Dataset excerpts
=-=-=

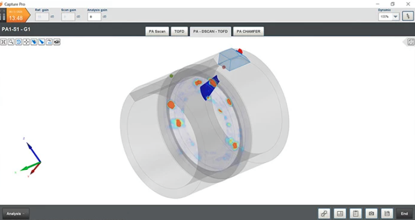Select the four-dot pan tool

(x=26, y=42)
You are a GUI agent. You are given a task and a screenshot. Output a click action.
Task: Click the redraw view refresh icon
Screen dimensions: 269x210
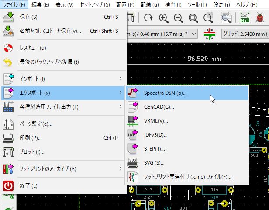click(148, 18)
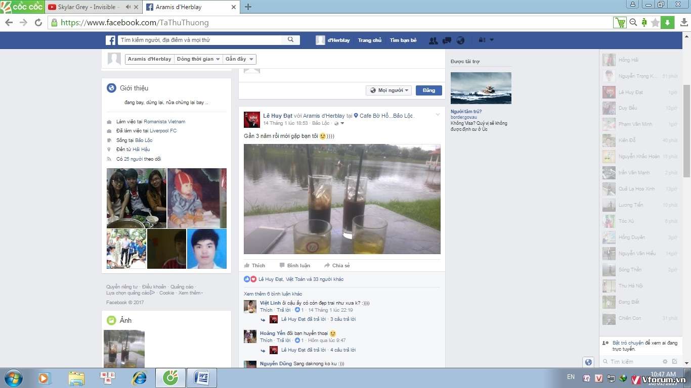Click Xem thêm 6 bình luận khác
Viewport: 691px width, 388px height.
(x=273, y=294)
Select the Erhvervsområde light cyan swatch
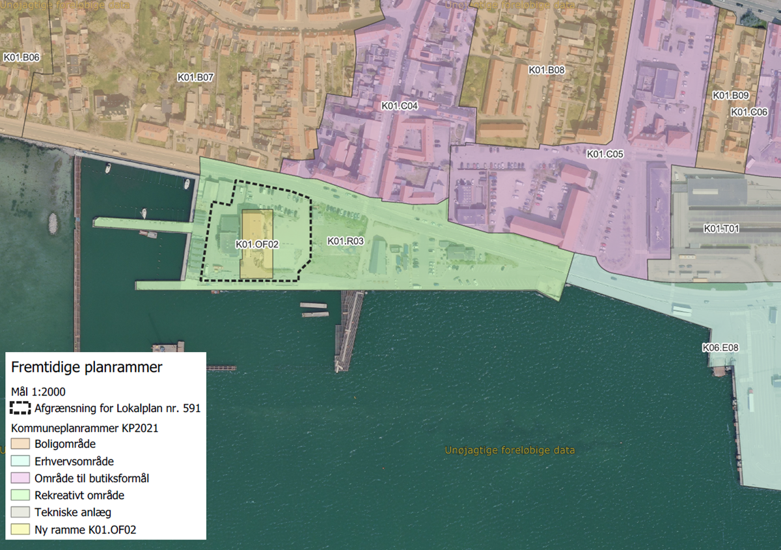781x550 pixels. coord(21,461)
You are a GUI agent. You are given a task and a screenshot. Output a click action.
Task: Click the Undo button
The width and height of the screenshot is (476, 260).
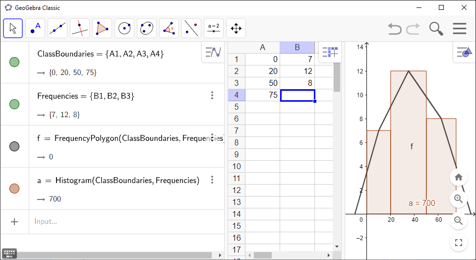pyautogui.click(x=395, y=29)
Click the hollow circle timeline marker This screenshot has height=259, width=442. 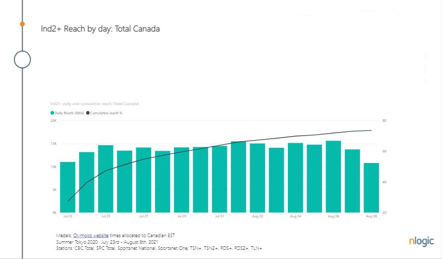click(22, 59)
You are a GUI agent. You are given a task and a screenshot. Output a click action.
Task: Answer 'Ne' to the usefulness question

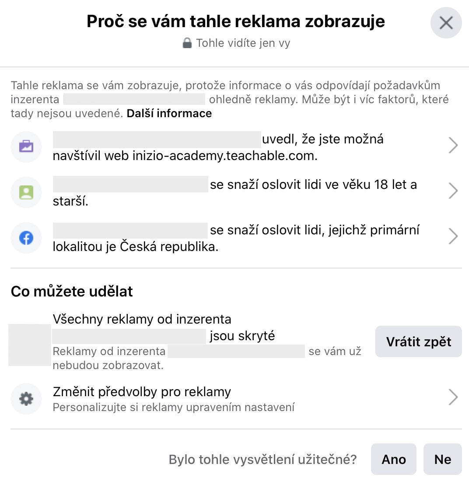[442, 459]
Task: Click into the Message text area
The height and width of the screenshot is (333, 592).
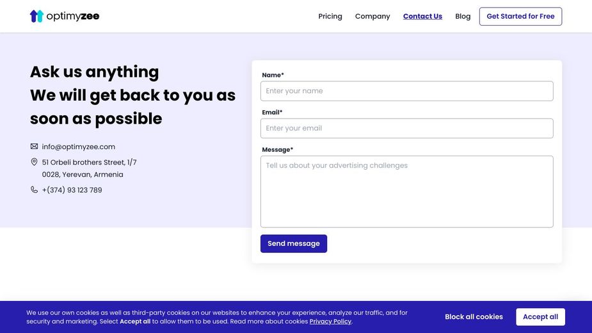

=-=-=

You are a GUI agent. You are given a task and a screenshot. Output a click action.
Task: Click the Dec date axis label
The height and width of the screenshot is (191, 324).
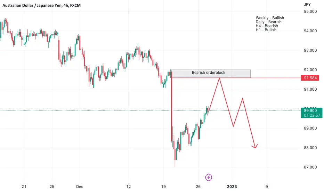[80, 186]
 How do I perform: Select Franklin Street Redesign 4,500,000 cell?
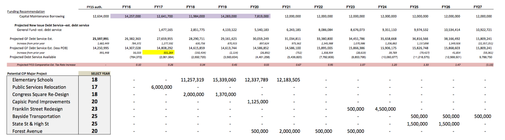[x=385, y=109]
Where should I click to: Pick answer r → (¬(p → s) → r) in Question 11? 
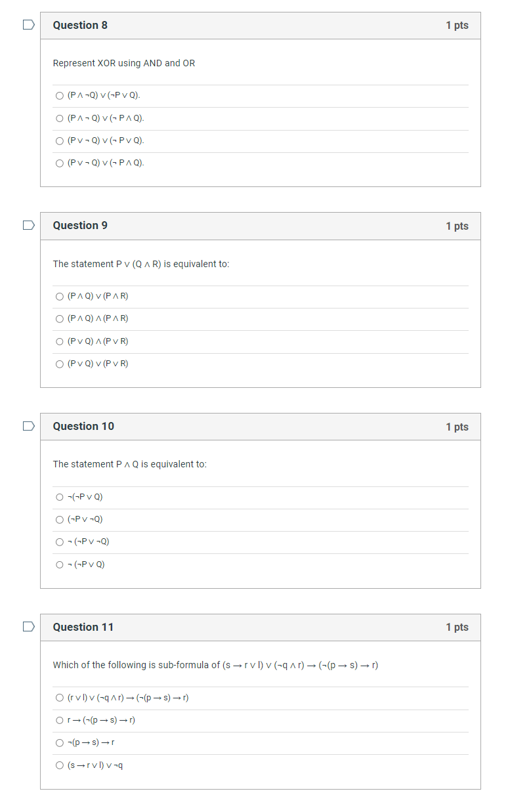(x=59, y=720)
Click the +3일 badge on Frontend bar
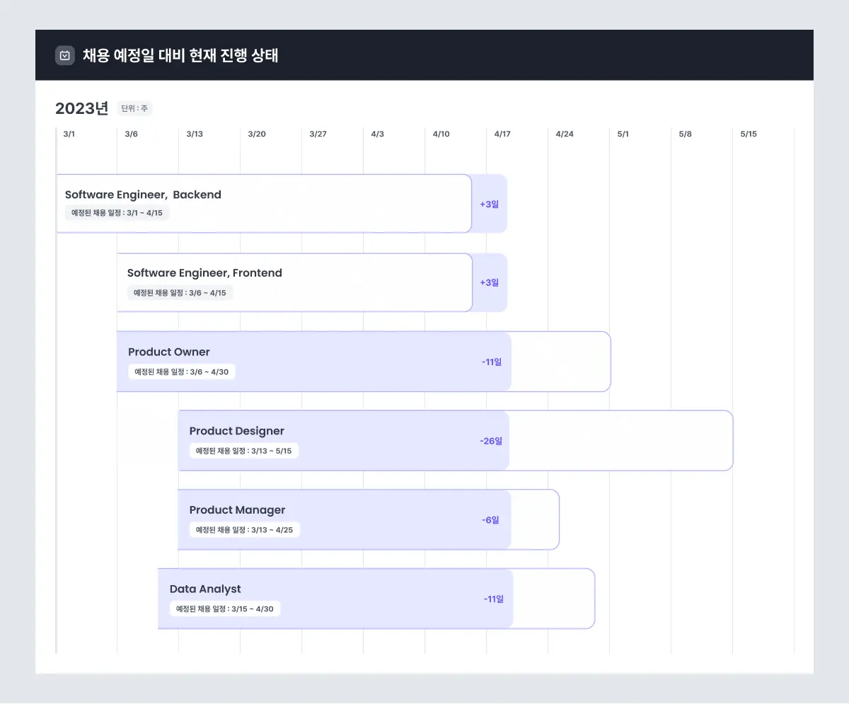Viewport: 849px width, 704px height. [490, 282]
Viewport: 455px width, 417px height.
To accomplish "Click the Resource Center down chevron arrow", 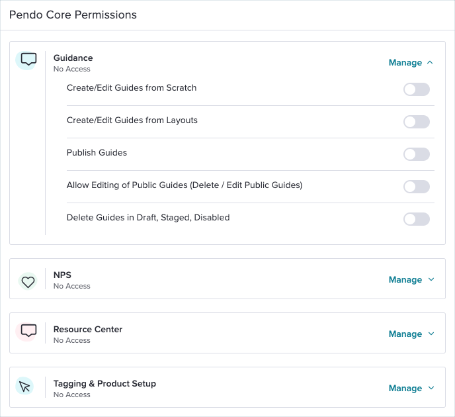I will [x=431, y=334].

=-=-=

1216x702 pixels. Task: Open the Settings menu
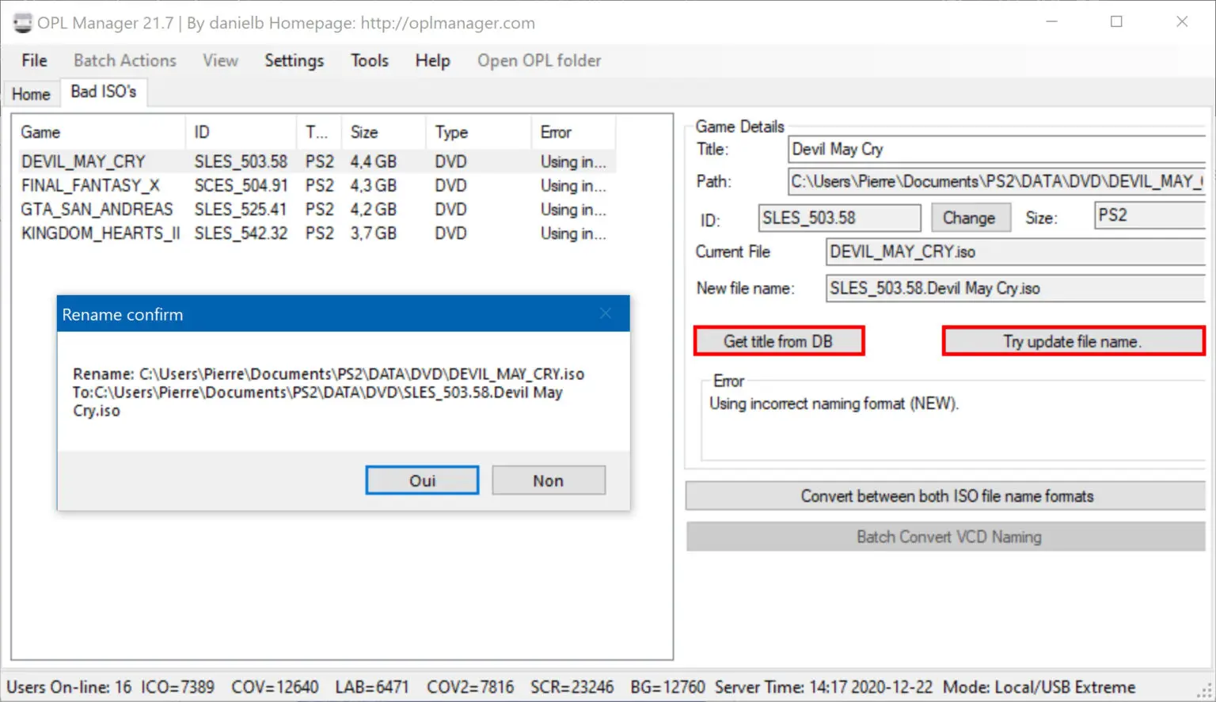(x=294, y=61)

=-=-=

Activity
The expected output is the lines above from the one containing "Select the Erhvervsområde light cyan swatch" to the one containing "Task: Click the Undo button", both ends included, reproduced exactly with every picture left out.

Result
Select the Erhvervsområde light cyan swatch
781x550 pixels. coord(21,461)
You are a GUI agent. You are given a task and a screenshot. Output a click action.
Task: Click the Undo button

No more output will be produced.